Serum calcium and CTX-1 did not differ significantly between the high and low PEth groups. Individuals in the high PEth group had significantly lower serum osteocalcin (median low PEth group: 13.42 ng/mL, IQR 9.26–14.99 ng/mL; median high PEth group 7.39 ng/mL, IQR 5.02–11.25 ng/mL; p = 0.0005, Wilcoxon rank-sum test). Osteocalcin negatively correlated with PEth (Spearman r = −0.45, p = 0.05) and self-reported measures after adjusting for covariates.

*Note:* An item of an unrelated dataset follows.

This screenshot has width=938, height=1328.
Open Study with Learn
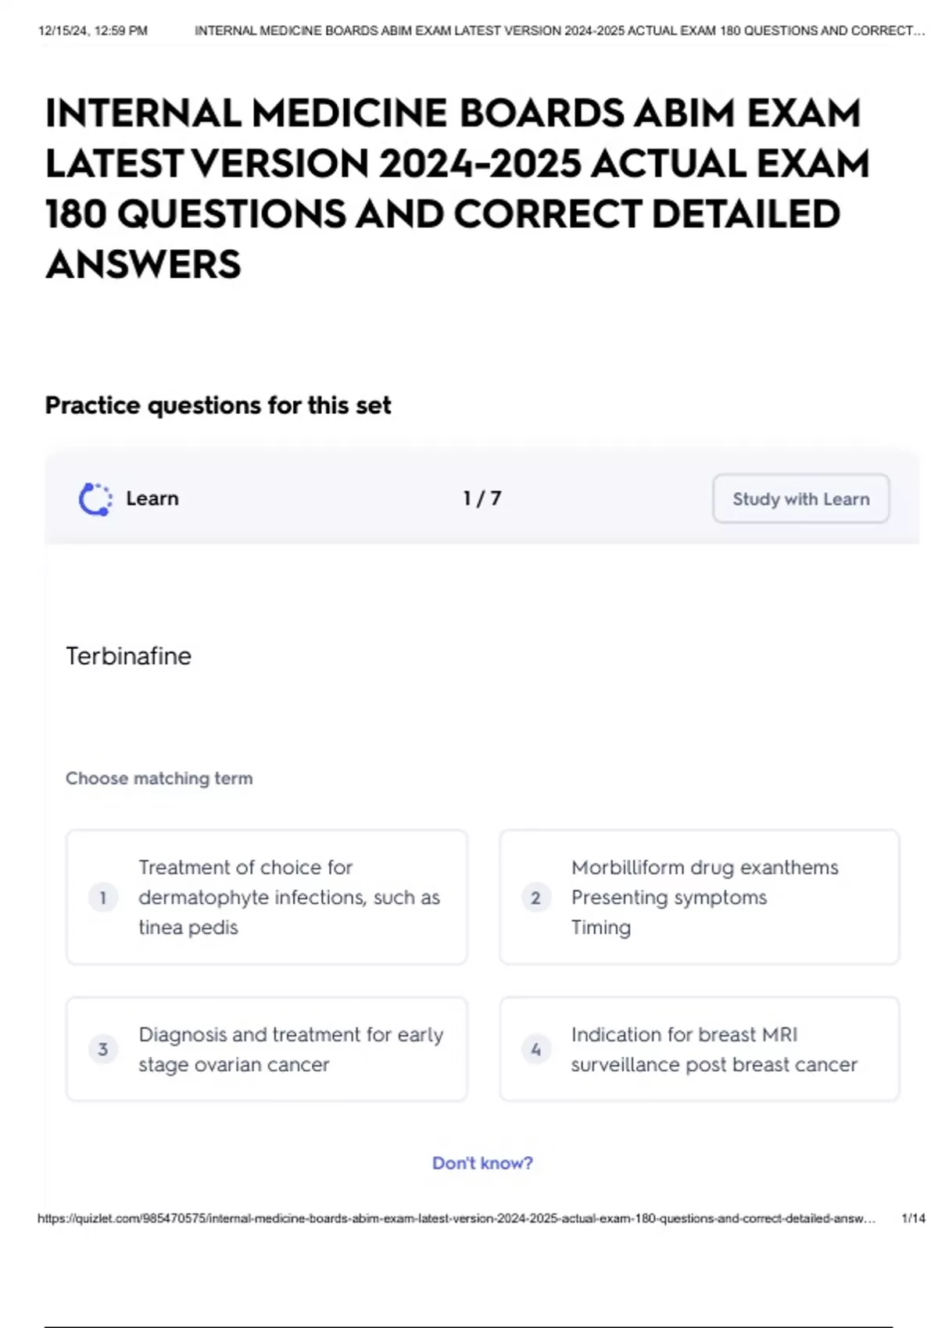[x=800, y=498]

Alcohol consumption showed mild, but significant, positive associations with serum 4-HNE, but not with CRP. Osteocalcin did not correlate with either 4-HNE or CRP.

Conclusions:

In this sub-cohort of PLWH, we detected significant associations between at-risk alcohol use and osteocalcin, and at-risk alcohol use and serum 4-HNE, suggesting suppression of bone formation independent of increased systemic oxidative stress with increasing alcohol consumption.

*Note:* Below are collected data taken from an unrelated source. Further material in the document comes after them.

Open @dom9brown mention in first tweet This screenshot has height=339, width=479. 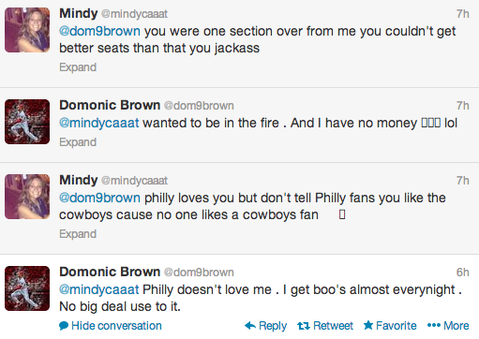click(99, 31)
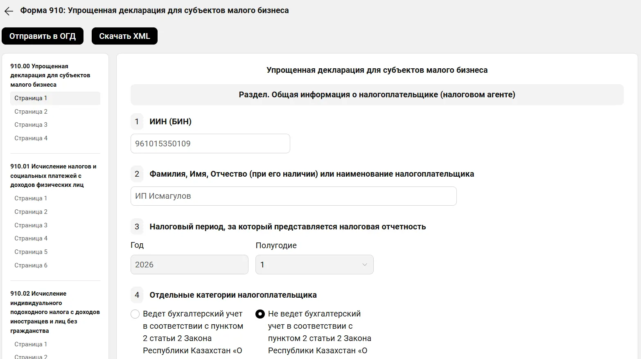641x359 pixels.
Task: Click the 910.00 Упрощенная декларация sidebar heading
Action: [x=50, y=75]
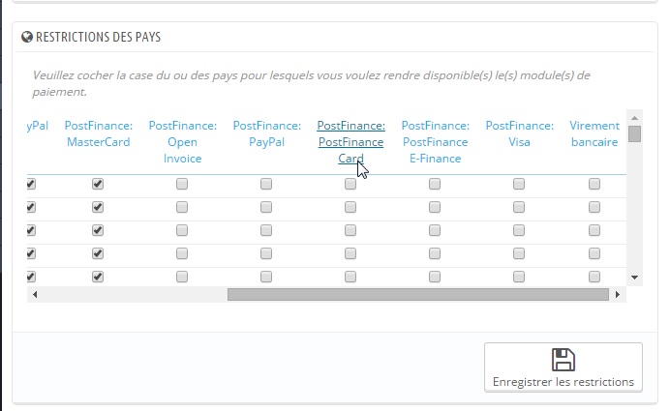Check first-row PostFinance: Open Invoice box
This screenshot has height=411, width=670.
[182, 184]
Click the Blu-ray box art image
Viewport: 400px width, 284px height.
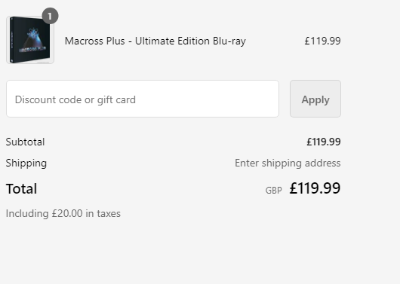point(30,40)
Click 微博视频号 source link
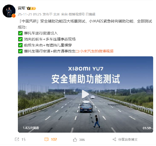Screen dimensions: 156x146 (77, 14)
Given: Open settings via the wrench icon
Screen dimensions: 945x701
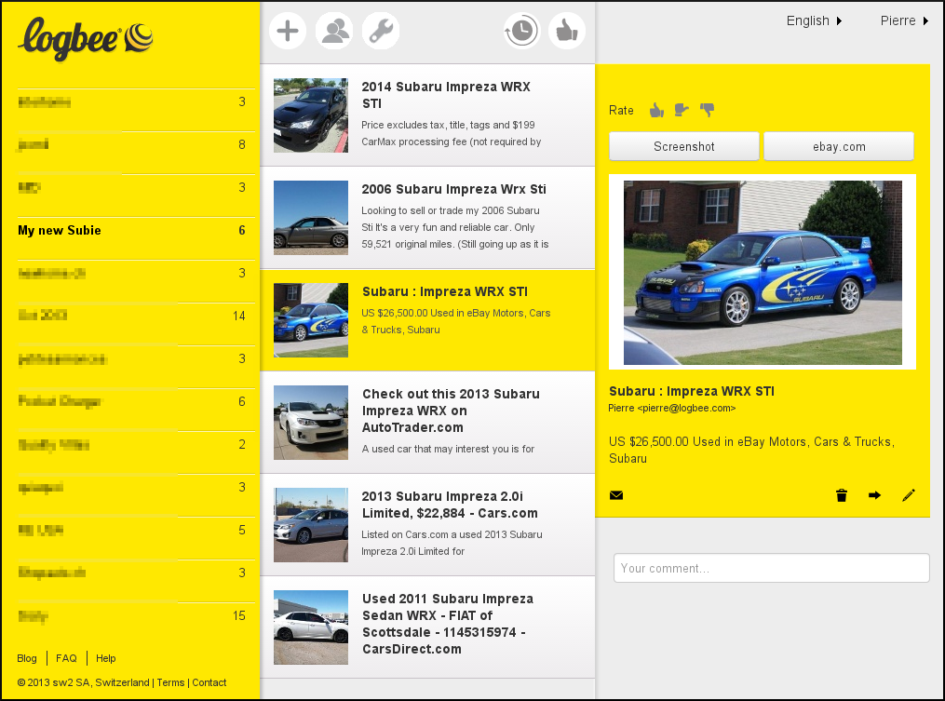Looking at the screenshot, I should click(381, 30).
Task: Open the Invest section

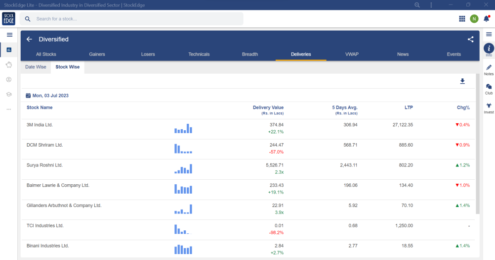Action: click(489, 107)
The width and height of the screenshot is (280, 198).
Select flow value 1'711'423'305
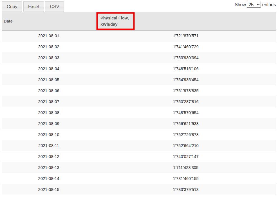pyautogui.click(x=185, y=168)
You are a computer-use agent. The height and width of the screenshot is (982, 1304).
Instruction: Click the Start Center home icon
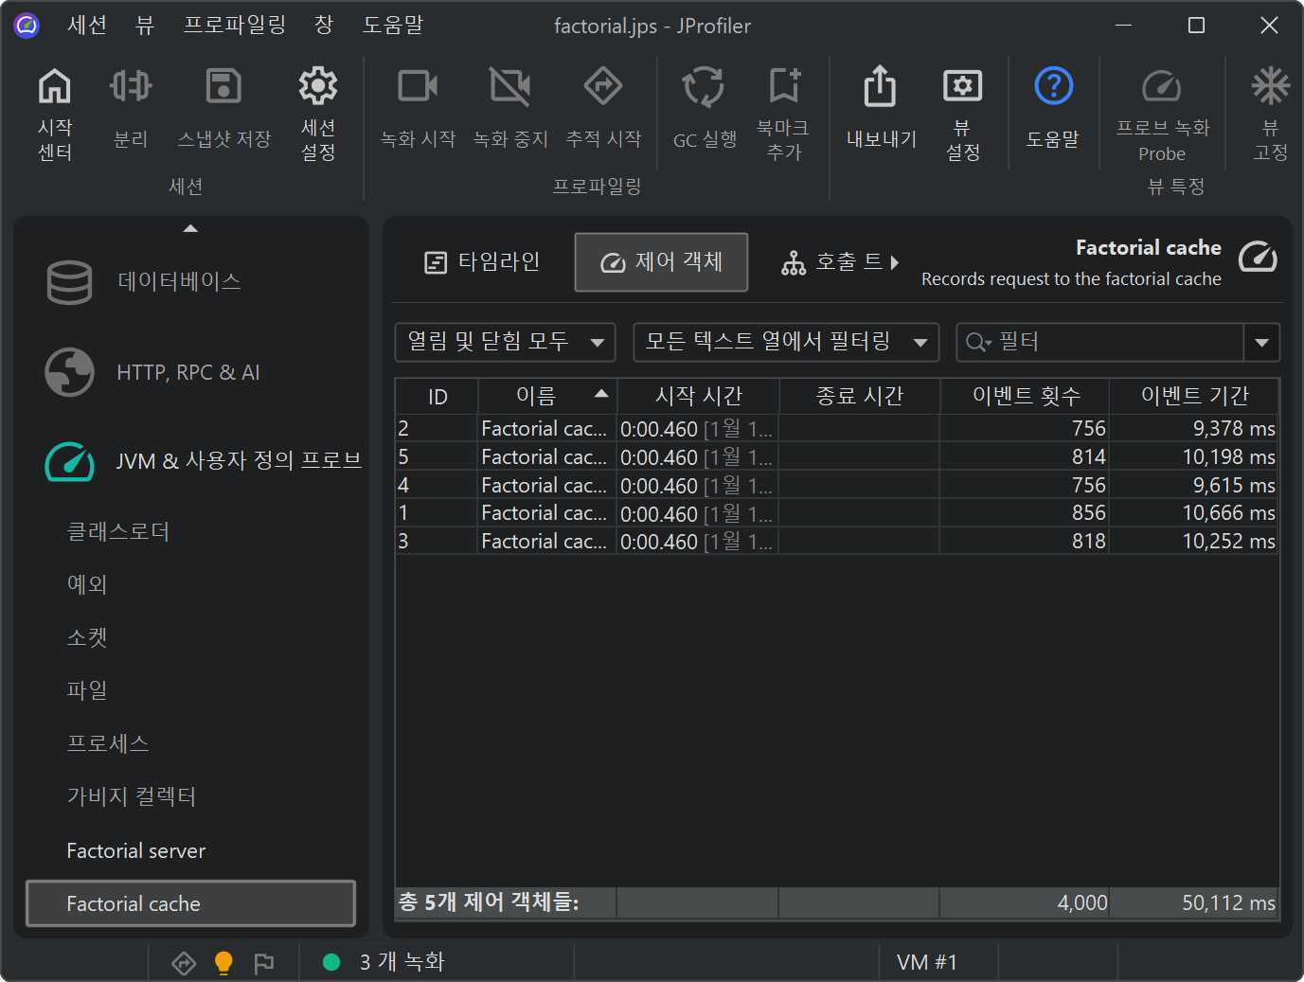tap(54, 87)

Keywords: HIV, Alcohol, Bone, Oxidative Stress

Introduction

The use of anti-retroviral therapy (ART) among people living with HIV/AIDS (PLWH) has effectively reduced mortality from the disease and extended lifespans, but as a result, the incidence rates of chronic and age-related diseases have increased among this population. Osteoporosis and osteopenia (low bone density) rates are higher among PLWH compared to the general population (Paton et al., 1997; Bruera et al., 2003; Dolan et al., 2006). These conditions heavily contribute to the higher rates of bone fracture observed in PLWH (Triant et al., 2008, Shiau et al., 2013, Sharma et al., 2015).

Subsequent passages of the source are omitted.